▶ **Directive**
Output the entries from the line containing "pixels, height=1946 pixels." through the final entry as a Markdown table with the columns Row and Line. Omit blank lines and leave out the pictures.

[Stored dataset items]

== Segment start ==

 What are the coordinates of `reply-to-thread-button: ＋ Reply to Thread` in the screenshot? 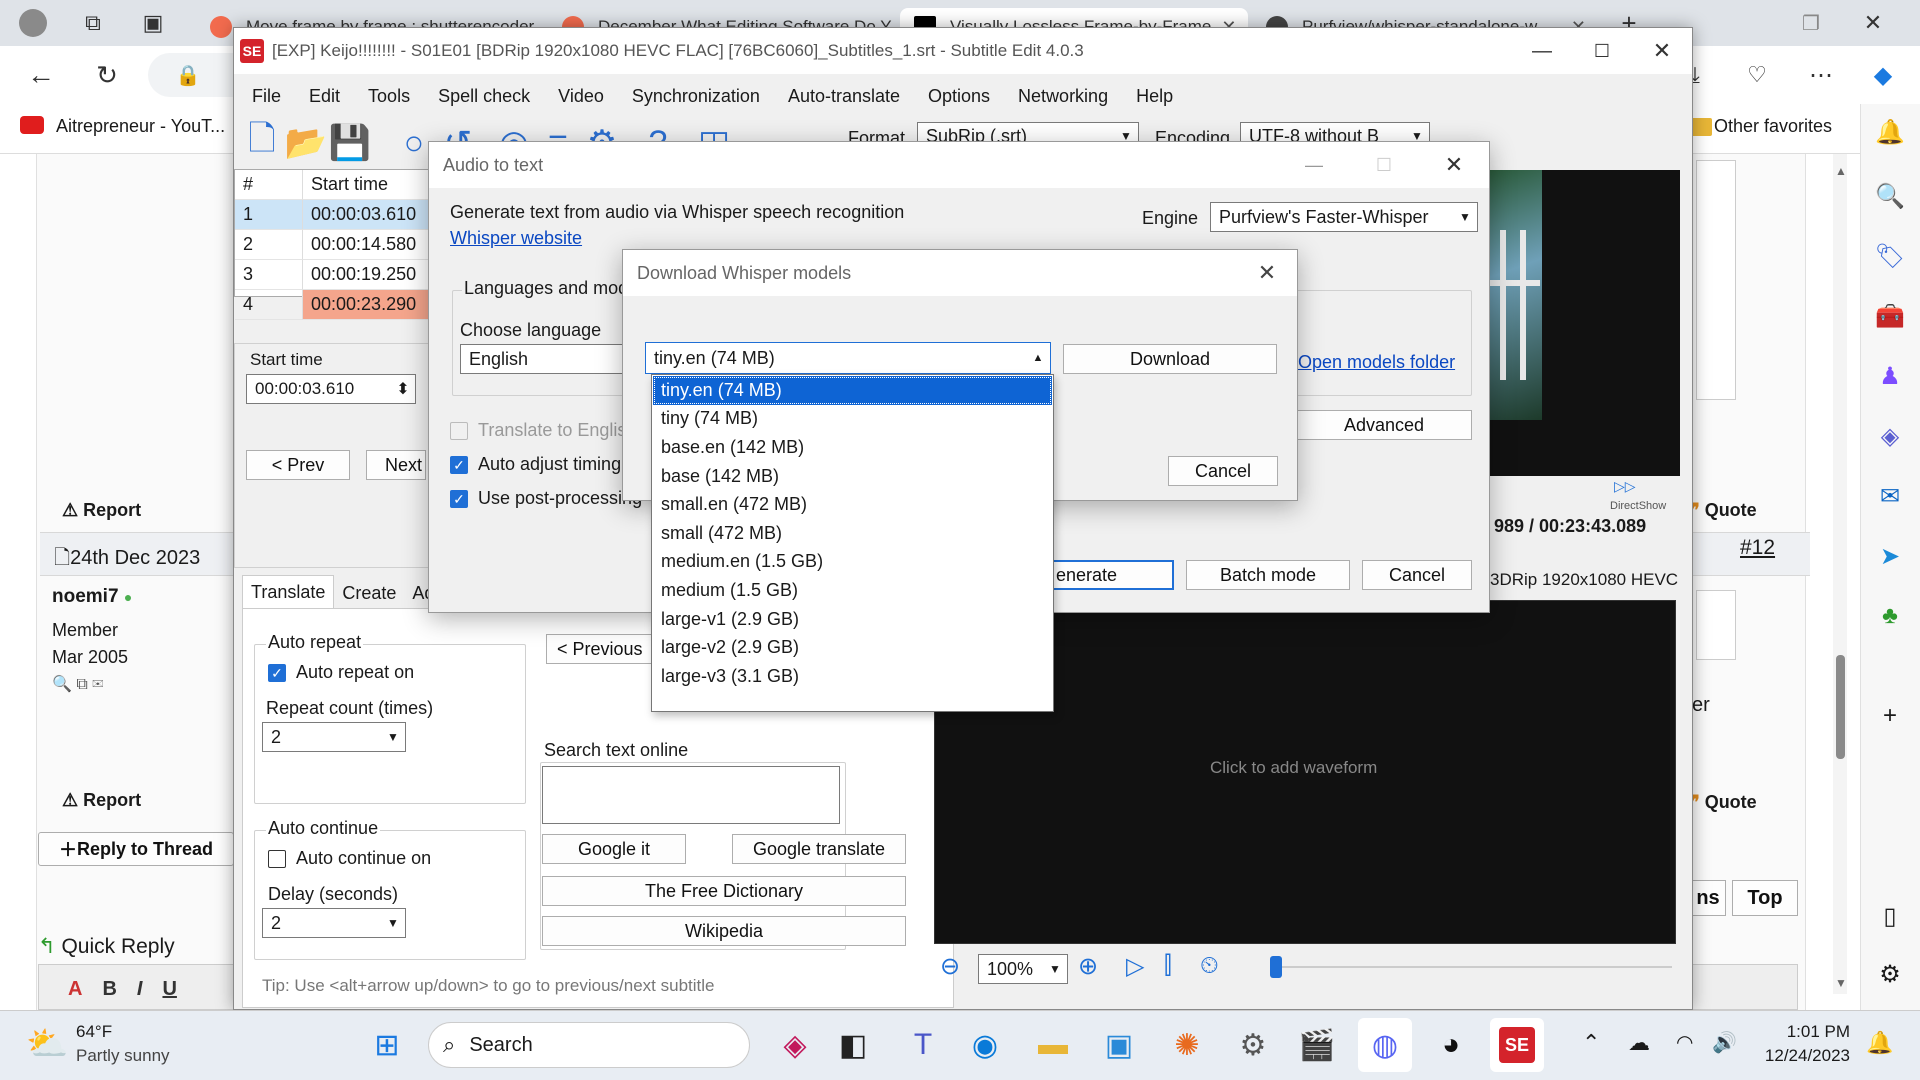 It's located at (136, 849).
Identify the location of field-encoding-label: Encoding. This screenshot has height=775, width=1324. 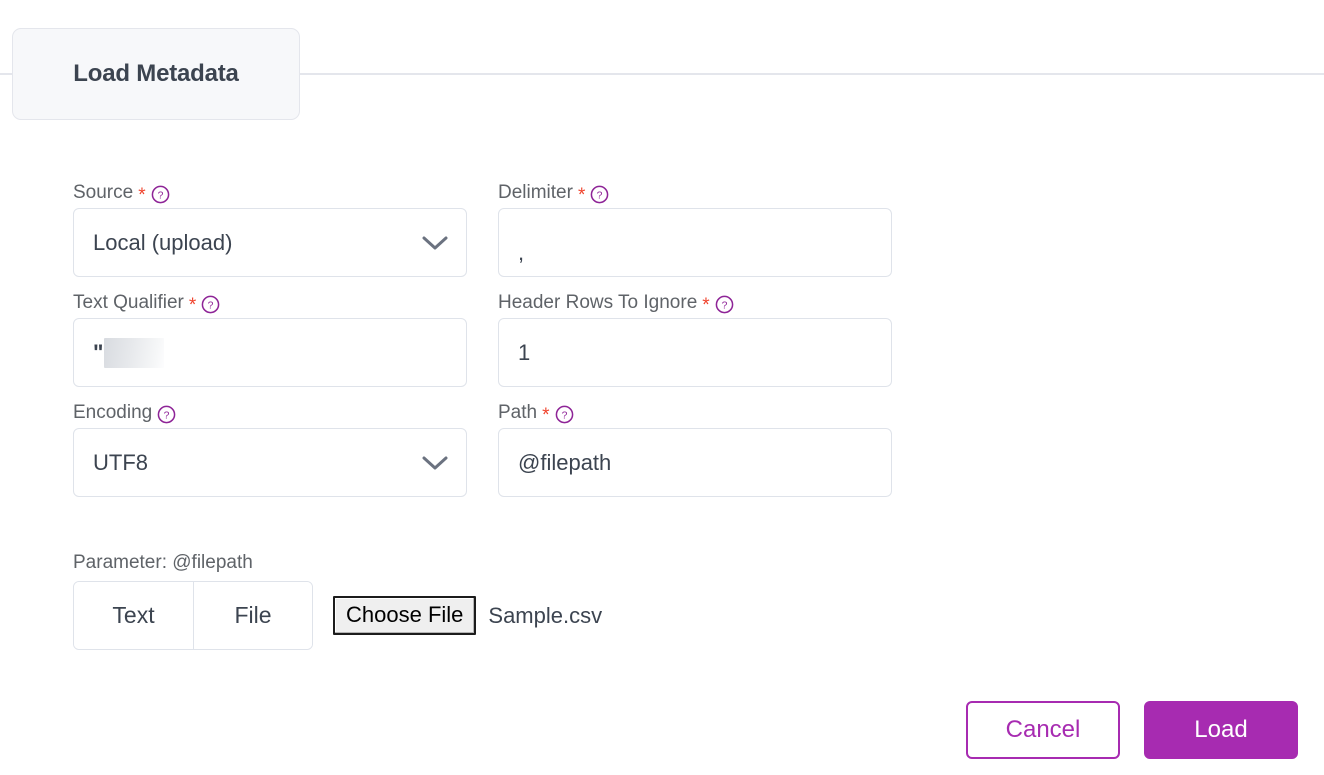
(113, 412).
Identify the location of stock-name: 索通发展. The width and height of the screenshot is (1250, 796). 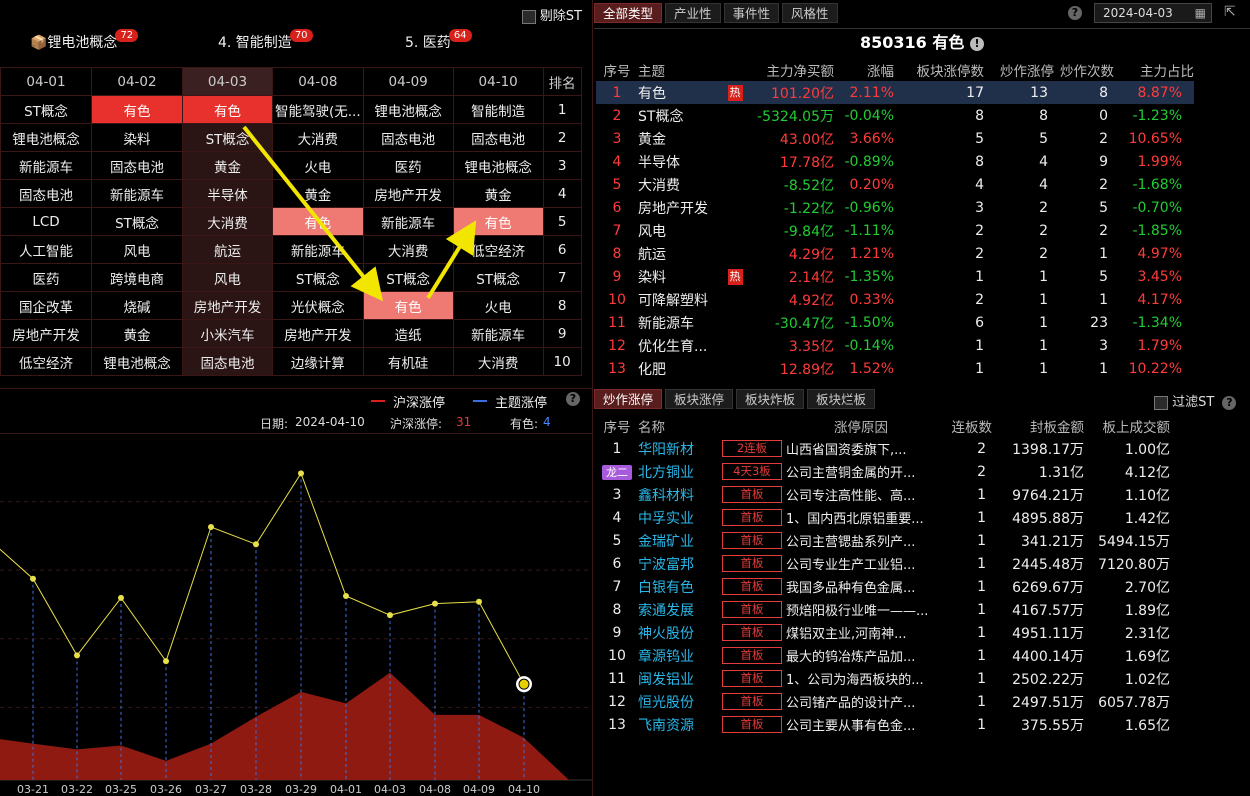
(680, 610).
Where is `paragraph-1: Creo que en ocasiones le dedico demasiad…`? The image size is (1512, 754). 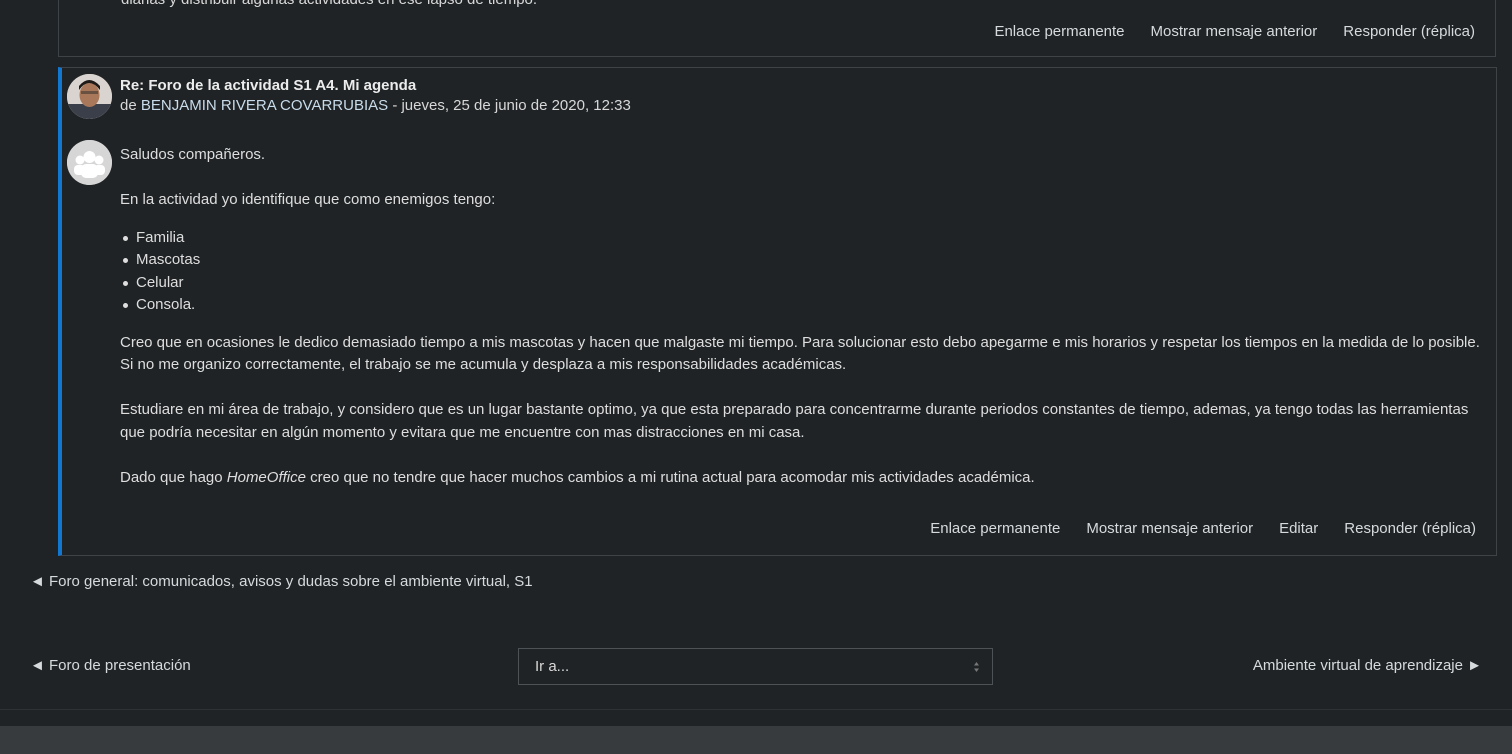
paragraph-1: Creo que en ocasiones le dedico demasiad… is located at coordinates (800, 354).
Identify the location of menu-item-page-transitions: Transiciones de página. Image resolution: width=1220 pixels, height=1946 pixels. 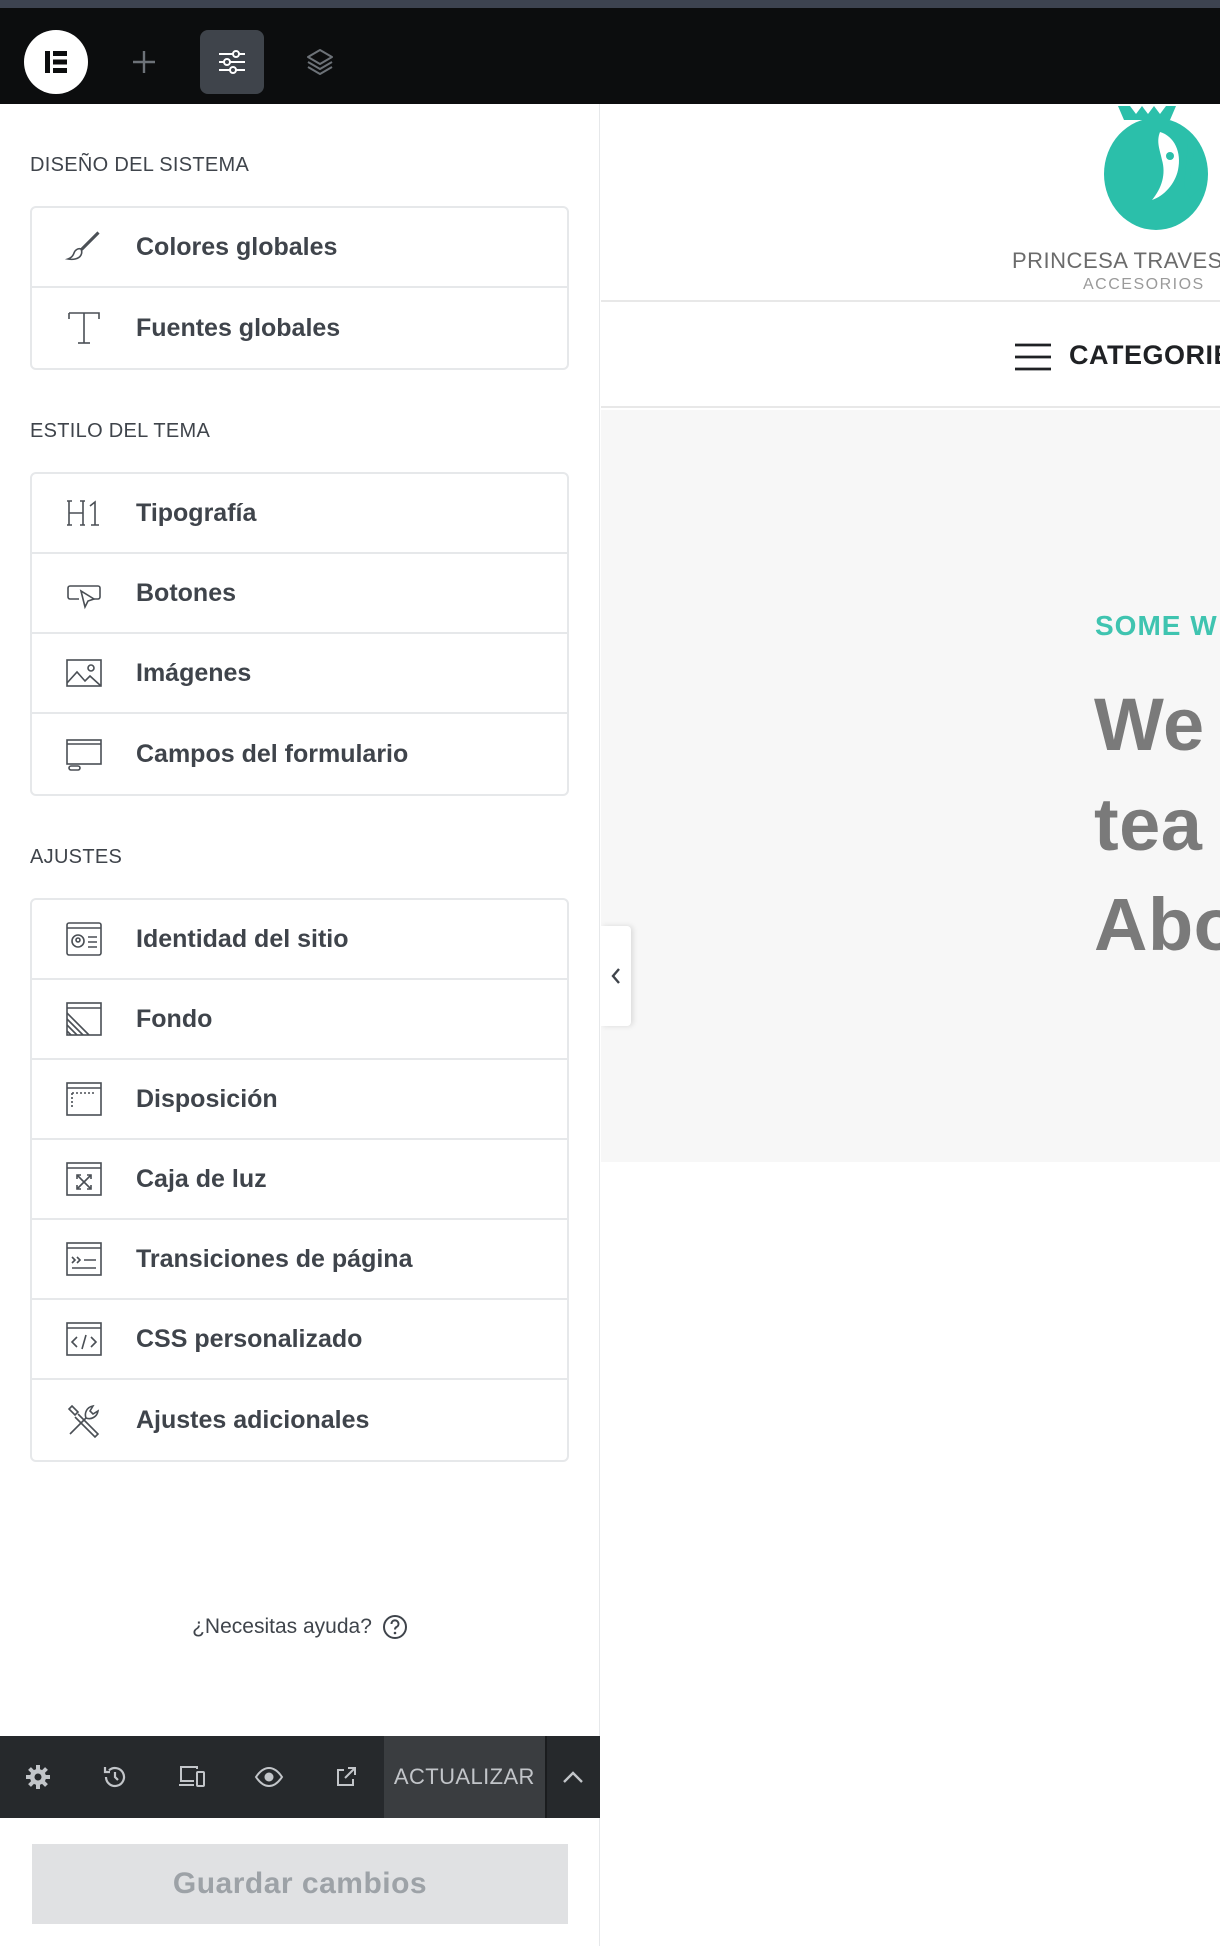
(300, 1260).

== Segment end ==

▶ **Exercise answer**
| Row | Line |
|---|---|
| 1 | Identify the location of menu-item-page-transitions: Transiciones de página. Image resolution: width=1220 pixels, height=1946 pixels.  |
| 2 | (300, 1260). |